De kaibiles y otras fuerzas especiales
Los niveles de complejidad, fuerza corruptora e internacionalización del narcotráfico parecen no tener límites. Programas van y gobiernos vienen, declaraciones y acuerdos multilaterales son firmados y actualizados y el balance es por demás decepcionante.
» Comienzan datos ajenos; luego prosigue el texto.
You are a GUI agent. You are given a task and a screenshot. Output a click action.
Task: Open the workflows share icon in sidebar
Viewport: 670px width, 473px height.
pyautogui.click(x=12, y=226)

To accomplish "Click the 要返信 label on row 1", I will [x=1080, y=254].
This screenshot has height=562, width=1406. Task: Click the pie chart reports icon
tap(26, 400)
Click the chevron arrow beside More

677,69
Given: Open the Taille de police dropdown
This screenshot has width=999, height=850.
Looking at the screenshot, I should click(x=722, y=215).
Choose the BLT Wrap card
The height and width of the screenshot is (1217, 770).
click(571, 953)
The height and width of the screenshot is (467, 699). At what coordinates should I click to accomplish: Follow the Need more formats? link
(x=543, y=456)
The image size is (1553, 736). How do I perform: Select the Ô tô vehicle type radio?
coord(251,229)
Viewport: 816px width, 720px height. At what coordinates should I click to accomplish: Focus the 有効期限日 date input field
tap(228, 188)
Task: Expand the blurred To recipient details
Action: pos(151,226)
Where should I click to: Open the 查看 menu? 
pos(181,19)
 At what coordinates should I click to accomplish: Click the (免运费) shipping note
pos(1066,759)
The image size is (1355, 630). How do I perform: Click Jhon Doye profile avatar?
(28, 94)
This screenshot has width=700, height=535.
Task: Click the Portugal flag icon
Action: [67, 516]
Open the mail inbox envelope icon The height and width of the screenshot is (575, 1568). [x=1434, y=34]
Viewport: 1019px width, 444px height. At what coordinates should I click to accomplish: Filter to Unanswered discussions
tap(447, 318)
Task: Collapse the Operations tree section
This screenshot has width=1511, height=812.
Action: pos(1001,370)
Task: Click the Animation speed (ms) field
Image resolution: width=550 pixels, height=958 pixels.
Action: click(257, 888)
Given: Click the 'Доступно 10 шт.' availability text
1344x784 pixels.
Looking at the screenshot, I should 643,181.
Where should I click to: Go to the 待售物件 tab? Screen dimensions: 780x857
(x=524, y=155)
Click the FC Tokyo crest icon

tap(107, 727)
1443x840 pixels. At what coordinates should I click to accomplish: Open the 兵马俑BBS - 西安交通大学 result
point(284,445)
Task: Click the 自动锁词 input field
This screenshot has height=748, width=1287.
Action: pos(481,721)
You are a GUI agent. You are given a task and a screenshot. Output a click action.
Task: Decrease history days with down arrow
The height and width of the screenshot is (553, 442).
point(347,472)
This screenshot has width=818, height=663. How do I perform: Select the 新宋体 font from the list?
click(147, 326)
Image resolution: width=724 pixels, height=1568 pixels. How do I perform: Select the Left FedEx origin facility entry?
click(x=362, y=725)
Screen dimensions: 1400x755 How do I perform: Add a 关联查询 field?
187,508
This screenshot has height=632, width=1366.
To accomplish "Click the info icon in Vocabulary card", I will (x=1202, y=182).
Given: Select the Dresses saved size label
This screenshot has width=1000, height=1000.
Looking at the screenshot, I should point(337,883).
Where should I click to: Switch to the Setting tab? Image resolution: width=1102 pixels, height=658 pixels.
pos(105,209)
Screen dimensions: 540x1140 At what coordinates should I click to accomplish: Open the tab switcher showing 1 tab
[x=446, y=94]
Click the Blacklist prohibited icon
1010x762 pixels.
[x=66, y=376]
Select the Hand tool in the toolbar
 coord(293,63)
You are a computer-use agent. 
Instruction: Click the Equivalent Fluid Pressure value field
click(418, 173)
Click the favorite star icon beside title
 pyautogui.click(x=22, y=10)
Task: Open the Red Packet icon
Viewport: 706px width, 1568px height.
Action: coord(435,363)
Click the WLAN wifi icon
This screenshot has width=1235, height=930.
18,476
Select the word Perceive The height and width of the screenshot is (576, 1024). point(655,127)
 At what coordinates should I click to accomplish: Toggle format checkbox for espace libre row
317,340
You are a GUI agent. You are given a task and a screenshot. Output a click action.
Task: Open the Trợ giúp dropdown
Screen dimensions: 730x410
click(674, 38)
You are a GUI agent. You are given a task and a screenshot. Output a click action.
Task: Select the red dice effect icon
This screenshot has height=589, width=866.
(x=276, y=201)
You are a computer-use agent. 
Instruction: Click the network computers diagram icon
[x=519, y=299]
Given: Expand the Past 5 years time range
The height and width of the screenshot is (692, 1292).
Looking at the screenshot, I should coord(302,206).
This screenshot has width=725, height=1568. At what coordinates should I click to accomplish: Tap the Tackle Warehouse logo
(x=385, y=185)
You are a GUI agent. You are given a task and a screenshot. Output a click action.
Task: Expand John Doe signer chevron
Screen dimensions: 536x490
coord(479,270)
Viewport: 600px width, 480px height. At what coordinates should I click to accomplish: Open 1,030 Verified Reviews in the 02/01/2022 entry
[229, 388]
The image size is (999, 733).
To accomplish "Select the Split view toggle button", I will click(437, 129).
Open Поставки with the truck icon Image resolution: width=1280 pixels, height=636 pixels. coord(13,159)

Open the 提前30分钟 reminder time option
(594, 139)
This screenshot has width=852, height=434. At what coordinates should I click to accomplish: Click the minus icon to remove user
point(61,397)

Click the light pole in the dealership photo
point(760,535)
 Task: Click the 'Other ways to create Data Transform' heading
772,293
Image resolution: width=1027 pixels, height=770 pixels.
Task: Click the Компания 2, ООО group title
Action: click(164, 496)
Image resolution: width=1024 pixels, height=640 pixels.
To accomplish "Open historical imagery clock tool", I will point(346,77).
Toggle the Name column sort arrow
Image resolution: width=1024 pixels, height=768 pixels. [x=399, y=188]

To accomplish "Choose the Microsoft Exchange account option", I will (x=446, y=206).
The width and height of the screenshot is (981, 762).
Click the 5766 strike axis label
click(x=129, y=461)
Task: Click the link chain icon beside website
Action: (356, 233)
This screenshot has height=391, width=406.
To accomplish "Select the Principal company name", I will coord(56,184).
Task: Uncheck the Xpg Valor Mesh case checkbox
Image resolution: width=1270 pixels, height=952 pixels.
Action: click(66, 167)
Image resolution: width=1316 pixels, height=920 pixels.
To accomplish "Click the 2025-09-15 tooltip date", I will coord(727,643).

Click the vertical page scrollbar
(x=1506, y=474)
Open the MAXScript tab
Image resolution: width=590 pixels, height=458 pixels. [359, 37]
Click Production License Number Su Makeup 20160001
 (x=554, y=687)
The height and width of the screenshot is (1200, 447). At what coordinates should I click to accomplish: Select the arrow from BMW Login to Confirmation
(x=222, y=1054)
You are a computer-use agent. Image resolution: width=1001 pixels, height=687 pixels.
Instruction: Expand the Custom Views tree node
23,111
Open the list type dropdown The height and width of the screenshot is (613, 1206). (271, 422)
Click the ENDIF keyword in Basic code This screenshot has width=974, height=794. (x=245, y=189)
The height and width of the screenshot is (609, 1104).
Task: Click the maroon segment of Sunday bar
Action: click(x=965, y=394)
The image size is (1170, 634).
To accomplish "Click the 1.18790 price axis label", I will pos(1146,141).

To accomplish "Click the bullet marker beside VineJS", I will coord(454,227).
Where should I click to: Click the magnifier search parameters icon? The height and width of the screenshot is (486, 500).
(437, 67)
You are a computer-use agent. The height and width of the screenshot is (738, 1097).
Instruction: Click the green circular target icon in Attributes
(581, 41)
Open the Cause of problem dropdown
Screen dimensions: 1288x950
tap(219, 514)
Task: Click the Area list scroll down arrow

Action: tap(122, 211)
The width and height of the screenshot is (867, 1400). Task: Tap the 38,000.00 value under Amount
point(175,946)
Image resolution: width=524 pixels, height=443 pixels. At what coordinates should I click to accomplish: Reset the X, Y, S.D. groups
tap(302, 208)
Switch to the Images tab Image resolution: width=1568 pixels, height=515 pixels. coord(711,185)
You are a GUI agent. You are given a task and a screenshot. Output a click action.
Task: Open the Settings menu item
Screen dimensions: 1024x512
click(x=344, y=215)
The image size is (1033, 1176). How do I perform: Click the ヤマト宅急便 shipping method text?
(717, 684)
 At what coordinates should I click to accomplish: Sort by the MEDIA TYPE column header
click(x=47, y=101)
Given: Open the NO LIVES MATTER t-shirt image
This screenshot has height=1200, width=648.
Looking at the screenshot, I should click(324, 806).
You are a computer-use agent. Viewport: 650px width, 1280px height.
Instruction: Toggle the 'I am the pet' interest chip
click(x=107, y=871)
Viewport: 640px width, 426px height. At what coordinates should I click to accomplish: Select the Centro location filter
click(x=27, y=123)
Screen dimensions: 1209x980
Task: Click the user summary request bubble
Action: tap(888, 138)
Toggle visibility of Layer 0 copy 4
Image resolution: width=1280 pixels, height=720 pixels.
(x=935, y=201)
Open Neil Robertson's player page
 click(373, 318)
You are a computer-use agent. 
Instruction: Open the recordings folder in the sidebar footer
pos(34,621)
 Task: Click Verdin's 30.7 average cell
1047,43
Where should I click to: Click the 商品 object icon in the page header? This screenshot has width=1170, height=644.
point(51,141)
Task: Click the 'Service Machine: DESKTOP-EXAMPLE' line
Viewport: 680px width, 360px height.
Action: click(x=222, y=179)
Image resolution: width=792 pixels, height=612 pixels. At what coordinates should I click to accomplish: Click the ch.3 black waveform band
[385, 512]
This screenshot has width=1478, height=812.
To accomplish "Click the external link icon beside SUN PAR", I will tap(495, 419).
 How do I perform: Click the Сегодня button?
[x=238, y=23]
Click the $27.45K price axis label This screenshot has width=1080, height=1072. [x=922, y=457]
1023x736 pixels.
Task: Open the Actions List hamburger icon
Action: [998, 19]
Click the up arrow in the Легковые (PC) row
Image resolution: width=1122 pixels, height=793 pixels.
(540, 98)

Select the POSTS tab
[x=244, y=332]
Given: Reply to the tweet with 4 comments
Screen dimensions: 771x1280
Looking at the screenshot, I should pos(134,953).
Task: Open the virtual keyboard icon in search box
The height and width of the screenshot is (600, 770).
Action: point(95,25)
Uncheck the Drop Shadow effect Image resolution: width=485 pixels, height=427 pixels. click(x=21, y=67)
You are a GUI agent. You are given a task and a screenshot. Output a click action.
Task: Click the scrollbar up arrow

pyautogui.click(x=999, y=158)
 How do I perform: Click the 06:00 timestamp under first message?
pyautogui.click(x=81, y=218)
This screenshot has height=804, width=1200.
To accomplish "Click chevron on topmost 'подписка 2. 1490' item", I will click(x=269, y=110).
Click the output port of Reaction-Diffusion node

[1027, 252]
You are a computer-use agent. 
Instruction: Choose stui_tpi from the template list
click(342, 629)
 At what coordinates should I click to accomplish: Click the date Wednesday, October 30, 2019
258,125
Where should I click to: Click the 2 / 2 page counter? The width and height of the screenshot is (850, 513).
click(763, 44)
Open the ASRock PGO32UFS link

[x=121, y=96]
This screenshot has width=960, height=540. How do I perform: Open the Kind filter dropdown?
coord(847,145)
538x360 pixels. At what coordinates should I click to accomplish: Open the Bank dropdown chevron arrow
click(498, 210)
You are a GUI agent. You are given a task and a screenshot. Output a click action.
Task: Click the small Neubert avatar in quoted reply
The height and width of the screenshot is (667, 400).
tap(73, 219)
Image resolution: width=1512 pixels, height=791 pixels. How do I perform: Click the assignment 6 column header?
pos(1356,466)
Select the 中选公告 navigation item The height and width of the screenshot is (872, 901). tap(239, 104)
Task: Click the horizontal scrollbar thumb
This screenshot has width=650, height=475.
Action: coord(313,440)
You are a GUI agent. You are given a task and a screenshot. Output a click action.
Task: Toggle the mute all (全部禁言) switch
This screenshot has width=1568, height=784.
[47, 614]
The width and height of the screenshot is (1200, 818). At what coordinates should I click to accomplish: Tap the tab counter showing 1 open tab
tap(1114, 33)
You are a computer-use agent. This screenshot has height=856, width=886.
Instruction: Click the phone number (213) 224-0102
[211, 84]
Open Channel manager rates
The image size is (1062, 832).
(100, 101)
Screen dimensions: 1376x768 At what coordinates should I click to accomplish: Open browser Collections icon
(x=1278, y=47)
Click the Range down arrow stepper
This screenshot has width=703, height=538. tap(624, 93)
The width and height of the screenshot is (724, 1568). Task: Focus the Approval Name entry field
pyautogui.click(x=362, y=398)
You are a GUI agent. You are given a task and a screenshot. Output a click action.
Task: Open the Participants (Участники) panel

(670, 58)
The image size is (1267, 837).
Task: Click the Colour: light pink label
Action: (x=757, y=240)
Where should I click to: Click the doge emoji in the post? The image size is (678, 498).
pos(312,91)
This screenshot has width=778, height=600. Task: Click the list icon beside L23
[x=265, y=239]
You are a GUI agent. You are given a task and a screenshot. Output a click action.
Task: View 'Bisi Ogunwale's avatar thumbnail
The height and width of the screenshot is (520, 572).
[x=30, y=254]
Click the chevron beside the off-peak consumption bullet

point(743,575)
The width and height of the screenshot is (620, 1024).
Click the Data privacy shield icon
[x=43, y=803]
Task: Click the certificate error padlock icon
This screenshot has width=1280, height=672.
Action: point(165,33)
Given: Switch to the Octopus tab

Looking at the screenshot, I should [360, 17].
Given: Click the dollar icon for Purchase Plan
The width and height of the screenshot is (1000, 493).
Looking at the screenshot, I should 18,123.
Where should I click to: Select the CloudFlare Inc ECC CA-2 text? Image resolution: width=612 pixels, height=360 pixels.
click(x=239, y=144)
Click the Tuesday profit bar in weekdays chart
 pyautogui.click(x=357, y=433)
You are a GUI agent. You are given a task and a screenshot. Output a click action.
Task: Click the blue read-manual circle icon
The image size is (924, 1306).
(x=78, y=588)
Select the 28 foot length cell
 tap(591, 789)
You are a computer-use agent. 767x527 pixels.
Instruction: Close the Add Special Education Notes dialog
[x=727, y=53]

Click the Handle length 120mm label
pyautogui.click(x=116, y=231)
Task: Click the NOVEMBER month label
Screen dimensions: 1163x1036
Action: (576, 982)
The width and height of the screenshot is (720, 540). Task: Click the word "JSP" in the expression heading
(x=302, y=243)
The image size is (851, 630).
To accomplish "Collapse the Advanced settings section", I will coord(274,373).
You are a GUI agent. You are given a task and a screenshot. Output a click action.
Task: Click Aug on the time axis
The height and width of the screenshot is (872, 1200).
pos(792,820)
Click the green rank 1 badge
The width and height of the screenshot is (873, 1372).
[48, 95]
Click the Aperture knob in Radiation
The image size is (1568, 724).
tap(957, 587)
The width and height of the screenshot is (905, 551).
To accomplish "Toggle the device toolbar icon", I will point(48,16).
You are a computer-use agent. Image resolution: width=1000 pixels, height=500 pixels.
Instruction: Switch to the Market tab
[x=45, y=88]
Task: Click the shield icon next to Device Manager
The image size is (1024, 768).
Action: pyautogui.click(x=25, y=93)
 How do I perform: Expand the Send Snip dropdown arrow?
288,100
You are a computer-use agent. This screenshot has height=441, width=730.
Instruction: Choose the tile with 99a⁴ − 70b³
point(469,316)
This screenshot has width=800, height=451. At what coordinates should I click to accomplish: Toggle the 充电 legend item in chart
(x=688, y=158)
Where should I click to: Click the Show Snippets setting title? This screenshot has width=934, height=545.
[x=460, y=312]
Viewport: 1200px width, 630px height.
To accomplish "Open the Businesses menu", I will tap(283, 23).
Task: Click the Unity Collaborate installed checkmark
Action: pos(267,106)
Negocios florecientes en todo el mundo, generadores de tan inexplicables como cuantiosas fortunas, tienen su origen en la intensa actividad ilícita que rodea a esta modalidad de crimen organizado, que sin duda se ha impuesto como la más redituable y extendida en este inicio de siglo XXI.
Al trasiego de estupefacientes y sus precursores, se suman el tráfico de personas, la falsificación de documentos, lavado de dinero, compra-venta ilegal de armamento, aparatos de espionaje y, desde luego, la interminable violencia ejercida entre las bandas rivales por el control de rutas y comercialización o zonas de alto consumo y, por tanto, de ganancias. Lo mismo en Europa que en Asia, Estados Unidos o Latinoamérica, los beneficios materiales y la velocidad con la que se acumulan intereses han hecho hasta el momento que no hay, previsiblemente, opciones para encontrar una solución de fondo que aminore, al menos, las graves consecuencias del narcotráfico.
La comparecencia del secretario de la Defensa Nacional, Gerardo Clemente Vega García, en el Senado de la República (La Jornada, 28/9/05), puso en evidencia la gravedad de la situación en la materia, en particular por lo que hace a la colindancia entre México y Guatemala y los iniciales contactos entre desertores de las fuerzas armadas de ambos países. Antiguos integrantes de los kaibiles y el grupo conocido como Los Zetas, al establecer relaciones directas para asociarse en la transportación y comercialización de drogas en zonas de difícil acceso, en el cual los mismos kaibiles están adiestrados para la contrainsurgencia, nos indica que los riesgos corruptores sobre los integrantes de ambos ejércitos es algo que debiera preocupar, y mucho, a los respectivos gobiernos. Tanto por sus implicaciones directas a la disciplina -valor fundamental- como por la afectación que a la imagen positiva que la sociedad tiene de sus fuerzas armadas, al menos en el caso de México. Por eso, los diseñadores de las políticas públicas debieran considerar programas especiales que salvaguarden las misiones para las que se encuentra estructurado un ejército no agresor. Y si no, allí está la decorosa y simbólica presencia en Nueva Orleáns.
La trágica estela dejada por las fuerzas armadas convertidas en gobiernos dictatoriales en la historia reciente de Latinoa-mérica ha sido, sin duda, el principal obstáculo para la reinserción de éstas en sus respectivos sistemas políticos. Pero al mismo tiempo la representación y simbolismo de contar con fuerzas armadas como valuarte nacionalista implica un obstáculo que las tendencias manejadas a conveniencia de la globalización deben hacer frente, y qué mejor que fomentar, difundir o propiciar el desprestigio de esas fuerzas armadas, y dada su inoperancia e incapacidad les hace por tanto innecesarias en tanto la fuerza militar de Estados Unidos puede resguardar la integridad continental y, en consecuencia, la paz social.
El impacto mediático de las consideraciones del general Vega García tienen una explicación principal: reconocer que en tanto no se haga un esfuerzo coordinado tanto nacional como internacional, los resultados para abatir el ilícito del narcotráfico y sus secuelas en la patología social, los resultados seguirán la ruta del pesimismo. Desde la Iglesia católica hasta los medios de comunicación, y en sí los actores de interés social, comparten en alguna medida la situación que se observa, mientras el gobierno mexicano persiste en la falta de coordinación. Así no se puede.